### [Exercise goal]
Repeat the entries below in full, with every character unchanged.
- - -
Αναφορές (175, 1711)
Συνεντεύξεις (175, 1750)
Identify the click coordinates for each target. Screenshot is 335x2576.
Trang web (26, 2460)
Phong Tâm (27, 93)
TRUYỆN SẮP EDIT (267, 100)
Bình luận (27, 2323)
- - -
### [Task answer]
Αναφορές (175, 1711)
Συνεντεύξεις (175, 1750)
Identify the click coordinates for each target. Screenshot is 335x2576.
Trang web (26, 2460)
Phong Tâm (27, 93)
TRUYỆN SẮP EDIT (267, 100)
Bình luận (27, 2323)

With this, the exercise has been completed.